The Davey Foundation (created in memory of actor, director, producer, musician and community activist David Fetzer) also has become a major player in local independent filmmaking, not only providing financial support but also organizing the annual Davey Fest to screen films. Among those films is the short I Have No Tears, and I Must Cry by director Luis Fernando Puente. His narrative short, which is based on the experiences of his wife’s interview for a green card and the limbo many immigrants contend with when it comes to the bureaucracy of securing their documents, is among just 64 selected by Sundance for this year’s short film program.
The acceptance rate for short films was just one-half of one percent of all submissions from around the world. In an interview with The Utah Review, Puente says, when he was a student at BYU, he was introduced to the world of Sundance. He received passes for festival screenings and had worked with Robert Machoian, a photography faculty member at the school whose feature-length film The Killing of Two Lovers, also filmed in Utah and received its premiere at Sundance in 2020. Puente also began to collaborate with Oscar Ignacio Jiménez, one of the state’s most sought after cinematographers and directors of photography for film. Jiménez, who worked with Machoian on his Sundance feature, is cinematographer for Puente’s latest short film.

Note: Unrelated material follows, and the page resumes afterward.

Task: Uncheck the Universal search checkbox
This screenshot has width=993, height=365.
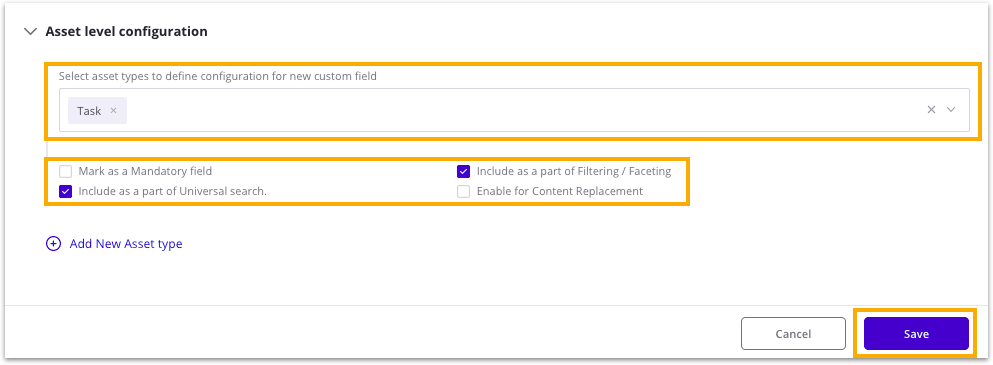Action: click(x=65, y=191)
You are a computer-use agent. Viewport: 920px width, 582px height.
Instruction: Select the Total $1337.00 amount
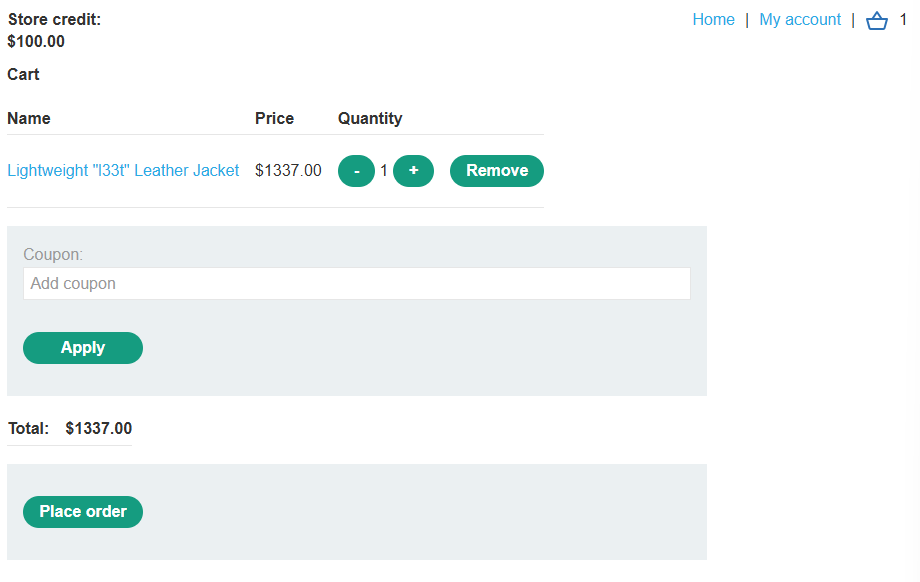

Puente’s most formative interaction with Sundance occurred when he was recruited to translate for a Spanish-speaking director who participated in one of the Sundance Institute’s writing labs. “It gave me the opportunity to see first hand how directors and writers were getting and giving feedback about their work. And, I was able to reach out to people I previously thought that I might not never have the chance to meet.”
Two years ago, Puente’s short film The Moon and the Hummingbird won the Fear No Filmmaker Award at the Utah Arts Festival’s Fear No Film Program, an internationally juried short film slate which the Utah Film Commission’s Derek Mellus curated. Puente adds that he plans to expand his Sundance short into a feature-length film.
CONTINUING TO SET THE STAGE: UTAH FILM COMMISSION EXPANDS INCENTIVES
A significant development in Utah’s film industry in the past year was expanding the film tax credit to Utah rural communities, which the state legislature approved. Thus, these areas are now formally acknowledged as ideal locations for productions, emphasizing that producers and directors have options beyond the usual options of Salt Lake City and Park City for location shooting. The Utah Film Commission designated 19 Film Ready Utah communities for supporting productions in their area with access to locations, professional crews and vendors. While communities such as Kanab, Moab, Ogden and those in the Utah Valley region already were well known, the commission designated a dozen other counties in the state as conducive to film and television producers and directors: Box Elder, Cache, Carbon, Davis, Emery, Garfield, Heber Valley, Juab, San Juan, Tooele, Uintah, Washington and Wayne.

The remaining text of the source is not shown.